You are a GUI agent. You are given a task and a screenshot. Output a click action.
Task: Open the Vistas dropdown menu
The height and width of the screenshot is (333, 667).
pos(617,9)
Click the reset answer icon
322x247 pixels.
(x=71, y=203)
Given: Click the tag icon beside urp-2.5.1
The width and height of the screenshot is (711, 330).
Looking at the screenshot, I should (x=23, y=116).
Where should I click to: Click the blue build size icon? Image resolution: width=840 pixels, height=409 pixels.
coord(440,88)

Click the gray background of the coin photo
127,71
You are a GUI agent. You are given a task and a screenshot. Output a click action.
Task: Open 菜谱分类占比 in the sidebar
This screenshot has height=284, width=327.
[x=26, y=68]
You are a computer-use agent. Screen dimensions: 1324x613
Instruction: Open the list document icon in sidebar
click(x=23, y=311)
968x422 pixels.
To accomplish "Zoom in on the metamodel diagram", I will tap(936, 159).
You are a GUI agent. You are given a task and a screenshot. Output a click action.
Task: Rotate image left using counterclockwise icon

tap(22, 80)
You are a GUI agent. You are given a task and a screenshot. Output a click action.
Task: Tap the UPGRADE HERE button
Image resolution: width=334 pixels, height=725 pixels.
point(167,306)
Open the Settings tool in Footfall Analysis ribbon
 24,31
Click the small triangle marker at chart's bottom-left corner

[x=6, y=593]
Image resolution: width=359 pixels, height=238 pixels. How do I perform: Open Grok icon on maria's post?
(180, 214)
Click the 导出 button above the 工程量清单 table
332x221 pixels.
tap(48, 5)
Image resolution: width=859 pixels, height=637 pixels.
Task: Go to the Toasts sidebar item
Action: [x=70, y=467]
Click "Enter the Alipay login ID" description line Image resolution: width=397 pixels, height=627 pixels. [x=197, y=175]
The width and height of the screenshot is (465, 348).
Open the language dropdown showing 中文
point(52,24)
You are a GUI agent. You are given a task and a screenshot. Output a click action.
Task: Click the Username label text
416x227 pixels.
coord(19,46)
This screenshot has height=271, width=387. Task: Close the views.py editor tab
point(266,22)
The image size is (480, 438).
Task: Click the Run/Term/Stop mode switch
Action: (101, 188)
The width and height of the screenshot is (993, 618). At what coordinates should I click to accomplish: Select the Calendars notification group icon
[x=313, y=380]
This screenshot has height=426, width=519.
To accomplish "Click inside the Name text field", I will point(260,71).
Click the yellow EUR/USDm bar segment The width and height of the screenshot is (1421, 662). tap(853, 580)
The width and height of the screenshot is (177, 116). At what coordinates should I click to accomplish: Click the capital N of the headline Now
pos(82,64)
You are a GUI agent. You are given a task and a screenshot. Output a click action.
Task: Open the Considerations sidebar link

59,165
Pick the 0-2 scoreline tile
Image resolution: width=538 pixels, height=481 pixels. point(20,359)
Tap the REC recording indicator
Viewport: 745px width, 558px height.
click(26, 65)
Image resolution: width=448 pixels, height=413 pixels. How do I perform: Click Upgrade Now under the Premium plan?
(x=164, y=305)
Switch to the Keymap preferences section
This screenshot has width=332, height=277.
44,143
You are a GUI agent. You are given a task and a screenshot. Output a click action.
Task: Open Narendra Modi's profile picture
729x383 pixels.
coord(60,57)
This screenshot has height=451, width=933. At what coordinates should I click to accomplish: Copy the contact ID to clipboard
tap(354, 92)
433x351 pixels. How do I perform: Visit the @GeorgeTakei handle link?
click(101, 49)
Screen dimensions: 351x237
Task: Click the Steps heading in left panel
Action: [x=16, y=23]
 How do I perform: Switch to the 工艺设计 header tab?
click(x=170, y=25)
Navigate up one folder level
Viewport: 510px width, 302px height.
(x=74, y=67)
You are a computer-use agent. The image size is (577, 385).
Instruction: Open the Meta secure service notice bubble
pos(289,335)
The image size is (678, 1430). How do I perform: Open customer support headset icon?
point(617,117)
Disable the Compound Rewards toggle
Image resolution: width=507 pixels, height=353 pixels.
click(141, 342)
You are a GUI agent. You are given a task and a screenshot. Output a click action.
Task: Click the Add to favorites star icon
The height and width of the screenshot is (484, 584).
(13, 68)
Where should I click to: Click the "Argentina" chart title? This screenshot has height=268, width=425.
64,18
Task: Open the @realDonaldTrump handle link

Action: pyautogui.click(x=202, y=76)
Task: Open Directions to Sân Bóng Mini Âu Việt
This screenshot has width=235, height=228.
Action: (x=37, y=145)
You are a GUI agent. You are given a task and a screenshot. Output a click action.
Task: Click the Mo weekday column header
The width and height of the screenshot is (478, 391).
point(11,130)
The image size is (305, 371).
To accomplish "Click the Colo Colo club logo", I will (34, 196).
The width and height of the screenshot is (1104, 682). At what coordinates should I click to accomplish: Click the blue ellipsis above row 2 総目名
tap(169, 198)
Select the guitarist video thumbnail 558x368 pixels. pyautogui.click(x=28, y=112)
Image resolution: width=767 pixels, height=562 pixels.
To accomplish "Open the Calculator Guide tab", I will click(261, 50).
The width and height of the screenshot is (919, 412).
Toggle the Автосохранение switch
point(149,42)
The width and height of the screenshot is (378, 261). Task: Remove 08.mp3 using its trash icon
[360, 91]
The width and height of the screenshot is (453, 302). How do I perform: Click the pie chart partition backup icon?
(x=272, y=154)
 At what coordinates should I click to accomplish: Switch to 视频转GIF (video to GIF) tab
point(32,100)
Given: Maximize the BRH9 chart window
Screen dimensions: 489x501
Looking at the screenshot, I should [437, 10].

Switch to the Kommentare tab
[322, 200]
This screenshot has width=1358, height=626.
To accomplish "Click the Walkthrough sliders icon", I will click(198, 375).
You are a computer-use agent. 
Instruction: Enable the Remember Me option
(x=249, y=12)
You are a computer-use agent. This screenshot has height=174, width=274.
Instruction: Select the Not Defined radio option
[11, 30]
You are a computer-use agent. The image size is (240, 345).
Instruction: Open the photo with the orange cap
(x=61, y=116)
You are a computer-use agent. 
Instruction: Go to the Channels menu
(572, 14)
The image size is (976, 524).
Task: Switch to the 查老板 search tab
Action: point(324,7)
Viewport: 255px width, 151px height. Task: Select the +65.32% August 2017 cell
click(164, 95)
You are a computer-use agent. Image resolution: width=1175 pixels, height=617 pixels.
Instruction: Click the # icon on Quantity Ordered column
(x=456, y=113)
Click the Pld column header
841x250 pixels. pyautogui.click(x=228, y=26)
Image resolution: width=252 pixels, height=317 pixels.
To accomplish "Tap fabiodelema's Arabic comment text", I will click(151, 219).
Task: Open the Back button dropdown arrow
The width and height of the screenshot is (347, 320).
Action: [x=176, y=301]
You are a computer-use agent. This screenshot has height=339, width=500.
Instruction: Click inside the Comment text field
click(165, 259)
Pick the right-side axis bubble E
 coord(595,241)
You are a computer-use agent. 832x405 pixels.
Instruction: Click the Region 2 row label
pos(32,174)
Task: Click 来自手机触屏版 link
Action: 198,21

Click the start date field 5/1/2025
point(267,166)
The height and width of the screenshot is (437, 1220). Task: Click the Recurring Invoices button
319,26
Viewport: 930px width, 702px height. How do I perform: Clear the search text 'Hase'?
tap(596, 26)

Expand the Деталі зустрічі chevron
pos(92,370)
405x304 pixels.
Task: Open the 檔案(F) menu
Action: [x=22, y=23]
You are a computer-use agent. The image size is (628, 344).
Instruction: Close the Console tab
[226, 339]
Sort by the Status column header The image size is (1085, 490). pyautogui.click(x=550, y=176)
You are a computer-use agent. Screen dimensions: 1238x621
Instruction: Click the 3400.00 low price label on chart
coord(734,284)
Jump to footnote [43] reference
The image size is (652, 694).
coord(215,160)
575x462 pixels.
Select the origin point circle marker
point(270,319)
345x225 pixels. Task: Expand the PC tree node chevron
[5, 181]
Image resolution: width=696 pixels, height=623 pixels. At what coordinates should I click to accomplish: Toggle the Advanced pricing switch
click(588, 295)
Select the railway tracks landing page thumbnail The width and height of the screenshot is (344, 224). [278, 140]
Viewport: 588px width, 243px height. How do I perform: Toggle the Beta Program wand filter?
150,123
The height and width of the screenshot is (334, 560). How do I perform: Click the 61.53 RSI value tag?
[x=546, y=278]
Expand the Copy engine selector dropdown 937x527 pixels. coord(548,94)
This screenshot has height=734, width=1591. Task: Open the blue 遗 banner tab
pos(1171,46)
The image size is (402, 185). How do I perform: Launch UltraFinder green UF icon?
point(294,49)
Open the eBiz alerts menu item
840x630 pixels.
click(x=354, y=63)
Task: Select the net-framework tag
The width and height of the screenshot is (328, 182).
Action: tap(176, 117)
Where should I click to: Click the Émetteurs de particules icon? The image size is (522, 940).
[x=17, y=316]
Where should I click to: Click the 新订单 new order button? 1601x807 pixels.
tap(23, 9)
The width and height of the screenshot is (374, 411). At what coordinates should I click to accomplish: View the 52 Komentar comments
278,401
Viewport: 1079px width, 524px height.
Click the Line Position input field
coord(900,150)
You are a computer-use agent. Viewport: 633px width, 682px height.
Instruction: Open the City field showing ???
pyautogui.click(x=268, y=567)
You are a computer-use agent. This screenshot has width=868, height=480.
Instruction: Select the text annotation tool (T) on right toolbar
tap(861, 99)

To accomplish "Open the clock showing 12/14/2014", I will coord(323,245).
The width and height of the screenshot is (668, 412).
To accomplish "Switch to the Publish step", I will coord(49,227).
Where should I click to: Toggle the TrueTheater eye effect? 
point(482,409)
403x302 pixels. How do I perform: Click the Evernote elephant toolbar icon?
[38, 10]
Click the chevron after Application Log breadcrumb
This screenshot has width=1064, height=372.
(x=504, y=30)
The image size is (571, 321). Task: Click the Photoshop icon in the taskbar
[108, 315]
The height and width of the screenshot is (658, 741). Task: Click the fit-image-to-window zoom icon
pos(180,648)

### Exercise instructions
In the entries above, identify each line that includes the string "will", then copy it.

### Answer section
To accomplish "Zoom in on the metamodel diagram", I will tap(936, 159).
To accomplish "Click inside the Name text field", I will point(260,71).
To accomplish "Click the Colo Colo club logo", I will (34, 196).
To accomplish "Open the Calculator Guide tab", I will click(261, 50).
To accomplish "Click the Walkthrough sliders icon", I will click(198, 375).
To accomplish "Tap fabiodelema's Arabic comment text", I will click(151, 219).
To accomplish "Open the clock showing 12/14/2014", I will coord(323,245).
To accomplish "Switch to the Publish step", I will coord(49,227).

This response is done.